Purpose
Observation of the calcaneus, posterior talocalcaneal joint, and middle talocalcaneal joint.
Assessment for fractures, dislocations, inflammation, and bone tumors.
Prior confirmation
Remove any obstacles.
Do not force dorsiflexion if there is pain.
Positioning
Supine position.
Extend the lower limb on the examined side.
Align the axis of the lower leg on the examined side with the cassette’s long axis.
Ensure that the foot reference line (a line connecting the calcaneus and the second toe) is perpendicular to the cassette.
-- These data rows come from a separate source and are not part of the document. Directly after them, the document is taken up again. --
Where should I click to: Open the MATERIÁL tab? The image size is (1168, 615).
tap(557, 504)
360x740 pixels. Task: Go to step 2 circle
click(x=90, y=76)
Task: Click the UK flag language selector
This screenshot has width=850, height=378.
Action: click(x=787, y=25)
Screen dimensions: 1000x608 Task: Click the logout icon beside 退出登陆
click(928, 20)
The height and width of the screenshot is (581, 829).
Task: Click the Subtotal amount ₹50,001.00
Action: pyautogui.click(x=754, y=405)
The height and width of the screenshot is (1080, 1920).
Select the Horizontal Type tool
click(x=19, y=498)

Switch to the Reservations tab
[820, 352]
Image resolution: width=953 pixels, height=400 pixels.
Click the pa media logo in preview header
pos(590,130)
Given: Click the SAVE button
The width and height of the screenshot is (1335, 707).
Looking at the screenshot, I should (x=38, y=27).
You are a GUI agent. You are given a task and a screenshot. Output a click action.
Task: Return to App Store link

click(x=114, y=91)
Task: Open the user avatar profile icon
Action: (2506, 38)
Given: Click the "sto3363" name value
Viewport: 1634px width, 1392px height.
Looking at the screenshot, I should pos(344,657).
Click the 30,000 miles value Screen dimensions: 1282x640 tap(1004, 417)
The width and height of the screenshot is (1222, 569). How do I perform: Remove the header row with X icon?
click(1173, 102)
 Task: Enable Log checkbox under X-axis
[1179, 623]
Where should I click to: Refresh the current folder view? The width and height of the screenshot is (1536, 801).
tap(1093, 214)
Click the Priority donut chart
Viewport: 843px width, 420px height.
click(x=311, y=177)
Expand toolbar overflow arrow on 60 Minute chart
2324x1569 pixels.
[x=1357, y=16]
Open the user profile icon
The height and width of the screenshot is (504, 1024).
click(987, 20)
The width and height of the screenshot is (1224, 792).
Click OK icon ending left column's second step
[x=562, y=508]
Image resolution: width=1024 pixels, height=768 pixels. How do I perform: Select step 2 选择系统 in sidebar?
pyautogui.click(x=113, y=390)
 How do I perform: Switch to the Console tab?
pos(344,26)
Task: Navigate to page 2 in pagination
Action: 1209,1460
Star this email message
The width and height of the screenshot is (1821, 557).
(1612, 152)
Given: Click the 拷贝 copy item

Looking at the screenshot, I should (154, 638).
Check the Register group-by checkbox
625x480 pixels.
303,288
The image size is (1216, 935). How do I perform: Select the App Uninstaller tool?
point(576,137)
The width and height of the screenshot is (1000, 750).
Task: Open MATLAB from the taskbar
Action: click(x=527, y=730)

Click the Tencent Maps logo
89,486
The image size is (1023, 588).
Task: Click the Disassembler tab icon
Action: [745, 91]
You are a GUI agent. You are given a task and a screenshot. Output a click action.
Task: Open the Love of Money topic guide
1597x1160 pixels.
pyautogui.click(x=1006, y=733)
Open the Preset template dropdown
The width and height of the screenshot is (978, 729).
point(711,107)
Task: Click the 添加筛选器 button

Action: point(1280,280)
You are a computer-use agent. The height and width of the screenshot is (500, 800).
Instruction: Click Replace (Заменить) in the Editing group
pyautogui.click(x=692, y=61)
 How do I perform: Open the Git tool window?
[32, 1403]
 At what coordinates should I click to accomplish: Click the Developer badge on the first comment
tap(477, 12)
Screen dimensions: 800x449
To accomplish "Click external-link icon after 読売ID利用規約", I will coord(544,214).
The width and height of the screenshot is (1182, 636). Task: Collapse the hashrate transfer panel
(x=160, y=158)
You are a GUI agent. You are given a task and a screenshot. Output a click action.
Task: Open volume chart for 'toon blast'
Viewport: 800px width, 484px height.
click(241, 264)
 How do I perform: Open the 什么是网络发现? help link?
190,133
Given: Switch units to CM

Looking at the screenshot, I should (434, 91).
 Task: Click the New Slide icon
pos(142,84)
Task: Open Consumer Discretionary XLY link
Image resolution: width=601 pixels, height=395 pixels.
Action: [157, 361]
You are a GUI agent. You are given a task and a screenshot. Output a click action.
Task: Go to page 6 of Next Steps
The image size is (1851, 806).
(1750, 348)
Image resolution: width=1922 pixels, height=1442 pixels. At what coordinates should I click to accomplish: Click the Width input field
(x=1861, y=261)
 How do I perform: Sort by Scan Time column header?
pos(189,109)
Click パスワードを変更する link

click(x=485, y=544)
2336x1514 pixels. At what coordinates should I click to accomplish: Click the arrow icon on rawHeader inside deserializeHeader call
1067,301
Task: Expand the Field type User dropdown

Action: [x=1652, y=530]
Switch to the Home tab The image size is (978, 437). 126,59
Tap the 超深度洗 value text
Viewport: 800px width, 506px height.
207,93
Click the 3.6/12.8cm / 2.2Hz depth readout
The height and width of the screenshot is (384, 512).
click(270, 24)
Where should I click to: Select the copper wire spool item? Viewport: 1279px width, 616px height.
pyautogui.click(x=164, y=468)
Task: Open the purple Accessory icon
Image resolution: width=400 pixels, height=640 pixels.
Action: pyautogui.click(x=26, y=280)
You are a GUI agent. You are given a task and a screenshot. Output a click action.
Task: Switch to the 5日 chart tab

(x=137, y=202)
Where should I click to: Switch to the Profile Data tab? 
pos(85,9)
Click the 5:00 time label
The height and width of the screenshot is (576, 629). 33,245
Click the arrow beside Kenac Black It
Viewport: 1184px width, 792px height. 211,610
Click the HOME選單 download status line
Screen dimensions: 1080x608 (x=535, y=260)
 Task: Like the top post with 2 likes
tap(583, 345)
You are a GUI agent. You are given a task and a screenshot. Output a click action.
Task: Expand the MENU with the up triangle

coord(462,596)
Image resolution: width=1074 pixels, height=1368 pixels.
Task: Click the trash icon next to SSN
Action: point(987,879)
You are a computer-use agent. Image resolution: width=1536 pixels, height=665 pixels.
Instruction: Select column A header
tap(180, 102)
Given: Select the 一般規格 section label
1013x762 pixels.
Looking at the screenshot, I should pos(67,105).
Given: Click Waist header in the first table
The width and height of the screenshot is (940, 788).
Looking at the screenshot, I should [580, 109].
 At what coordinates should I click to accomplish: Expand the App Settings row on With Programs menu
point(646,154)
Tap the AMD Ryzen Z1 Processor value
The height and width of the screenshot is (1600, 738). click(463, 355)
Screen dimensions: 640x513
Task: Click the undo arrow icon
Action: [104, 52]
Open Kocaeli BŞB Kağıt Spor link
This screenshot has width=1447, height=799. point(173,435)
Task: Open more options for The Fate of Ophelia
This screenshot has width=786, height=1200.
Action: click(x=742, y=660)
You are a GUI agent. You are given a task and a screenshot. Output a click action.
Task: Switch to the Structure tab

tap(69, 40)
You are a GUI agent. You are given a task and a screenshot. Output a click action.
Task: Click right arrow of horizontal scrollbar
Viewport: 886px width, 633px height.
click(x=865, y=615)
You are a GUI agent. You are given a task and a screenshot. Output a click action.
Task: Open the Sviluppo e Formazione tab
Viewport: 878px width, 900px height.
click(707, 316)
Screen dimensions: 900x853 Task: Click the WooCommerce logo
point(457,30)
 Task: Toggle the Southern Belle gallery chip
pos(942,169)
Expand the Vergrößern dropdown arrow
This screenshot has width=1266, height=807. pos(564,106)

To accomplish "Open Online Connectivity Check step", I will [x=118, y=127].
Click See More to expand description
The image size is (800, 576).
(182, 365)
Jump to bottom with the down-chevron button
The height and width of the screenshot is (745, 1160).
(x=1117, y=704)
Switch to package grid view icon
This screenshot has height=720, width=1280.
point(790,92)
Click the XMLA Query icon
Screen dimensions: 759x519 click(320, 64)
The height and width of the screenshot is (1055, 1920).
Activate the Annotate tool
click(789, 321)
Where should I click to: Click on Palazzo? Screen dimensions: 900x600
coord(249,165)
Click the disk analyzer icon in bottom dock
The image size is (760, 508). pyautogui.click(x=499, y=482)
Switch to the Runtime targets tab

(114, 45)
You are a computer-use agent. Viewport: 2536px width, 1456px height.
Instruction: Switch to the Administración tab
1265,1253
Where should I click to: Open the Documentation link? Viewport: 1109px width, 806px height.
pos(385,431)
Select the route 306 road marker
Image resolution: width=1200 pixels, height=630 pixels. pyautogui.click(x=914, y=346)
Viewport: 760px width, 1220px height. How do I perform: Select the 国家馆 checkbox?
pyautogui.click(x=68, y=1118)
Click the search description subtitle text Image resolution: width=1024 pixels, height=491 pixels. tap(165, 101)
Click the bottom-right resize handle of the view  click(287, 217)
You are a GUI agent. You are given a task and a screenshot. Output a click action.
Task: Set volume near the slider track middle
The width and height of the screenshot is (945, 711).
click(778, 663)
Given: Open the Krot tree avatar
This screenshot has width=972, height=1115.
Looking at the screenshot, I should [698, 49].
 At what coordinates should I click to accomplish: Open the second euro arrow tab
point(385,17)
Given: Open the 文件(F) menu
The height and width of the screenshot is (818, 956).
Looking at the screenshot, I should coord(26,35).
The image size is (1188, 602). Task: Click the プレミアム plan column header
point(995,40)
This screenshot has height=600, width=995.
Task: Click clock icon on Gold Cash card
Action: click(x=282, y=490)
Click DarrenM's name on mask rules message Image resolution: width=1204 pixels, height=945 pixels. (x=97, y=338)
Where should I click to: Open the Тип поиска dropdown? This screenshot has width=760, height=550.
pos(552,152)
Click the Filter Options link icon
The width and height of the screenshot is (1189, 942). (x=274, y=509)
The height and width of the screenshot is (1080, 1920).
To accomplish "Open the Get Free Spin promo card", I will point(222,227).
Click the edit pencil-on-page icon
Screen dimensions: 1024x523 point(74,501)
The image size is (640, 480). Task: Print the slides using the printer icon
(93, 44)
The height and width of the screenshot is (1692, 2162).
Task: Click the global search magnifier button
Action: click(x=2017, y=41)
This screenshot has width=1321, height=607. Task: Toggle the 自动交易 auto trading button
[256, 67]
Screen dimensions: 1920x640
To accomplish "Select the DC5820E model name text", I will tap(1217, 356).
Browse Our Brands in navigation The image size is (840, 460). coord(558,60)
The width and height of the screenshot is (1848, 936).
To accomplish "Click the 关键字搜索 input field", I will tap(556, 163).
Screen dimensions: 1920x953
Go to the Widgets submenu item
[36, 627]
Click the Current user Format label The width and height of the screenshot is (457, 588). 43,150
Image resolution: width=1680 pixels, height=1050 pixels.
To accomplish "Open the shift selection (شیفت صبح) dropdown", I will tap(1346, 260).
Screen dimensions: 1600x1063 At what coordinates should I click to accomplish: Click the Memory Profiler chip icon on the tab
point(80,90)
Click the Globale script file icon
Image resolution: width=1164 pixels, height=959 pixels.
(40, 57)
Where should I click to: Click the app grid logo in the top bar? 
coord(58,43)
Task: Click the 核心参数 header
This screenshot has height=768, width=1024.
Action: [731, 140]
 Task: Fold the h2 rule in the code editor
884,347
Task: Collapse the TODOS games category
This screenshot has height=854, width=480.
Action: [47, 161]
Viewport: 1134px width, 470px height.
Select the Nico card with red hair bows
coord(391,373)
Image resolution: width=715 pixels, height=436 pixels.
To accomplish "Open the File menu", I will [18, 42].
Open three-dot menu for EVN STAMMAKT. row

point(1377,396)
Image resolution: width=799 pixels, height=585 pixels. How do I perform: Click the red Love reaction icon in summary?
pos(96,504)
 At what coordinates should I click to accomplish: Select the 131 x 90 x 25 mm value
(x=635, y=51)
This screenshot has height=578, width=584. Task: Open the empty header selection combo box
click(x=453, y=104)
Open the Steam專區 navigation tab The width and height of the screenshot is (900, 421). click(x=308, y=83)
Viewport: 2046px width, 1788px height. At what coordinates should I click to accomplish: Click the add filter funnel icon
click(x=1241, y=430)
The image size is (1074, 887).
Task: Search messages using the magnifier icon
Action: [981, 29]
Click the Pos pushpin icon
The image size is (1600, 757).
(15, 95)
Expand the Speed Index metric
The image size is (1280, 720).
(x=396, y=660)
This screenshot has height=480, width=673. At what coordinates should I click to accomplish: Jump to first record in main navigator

Dorsiflex the foot on the examined side, bringing the sole of the foot to a 90° angle (or maximum dorsiflexion) relative to the lower leg axis. Use a towel or similar if necessary to assist with the movement.
If there is pain or inability to dorsiflex:
1. Increase the incidence angle.
2. Tilt the axis of the lower leg.
Align the center of the calcaneus with the cassette center by observing the shadow within the irradiation field.
Place the R/L marker.
CR, distance, field size
CR : Inclined incident at a cranial angle of 40 degrees toward the base of the third metatarsal.
Distance : 100 cm
Field size : Including the calcaneus and metatarsal bones.
Exposure condition
58kV / 10mAs
Grid ( – )
Image, check-point
Normal (Radiopaedia)
The posterior talocalcaneal joint and middle talocalcaneal joint are clearly observable.
The calcaneal tuberosity is not overexposed.
Cortical and trabecular bone structures are clearly visible.
The base of the fifth metatarsal is included.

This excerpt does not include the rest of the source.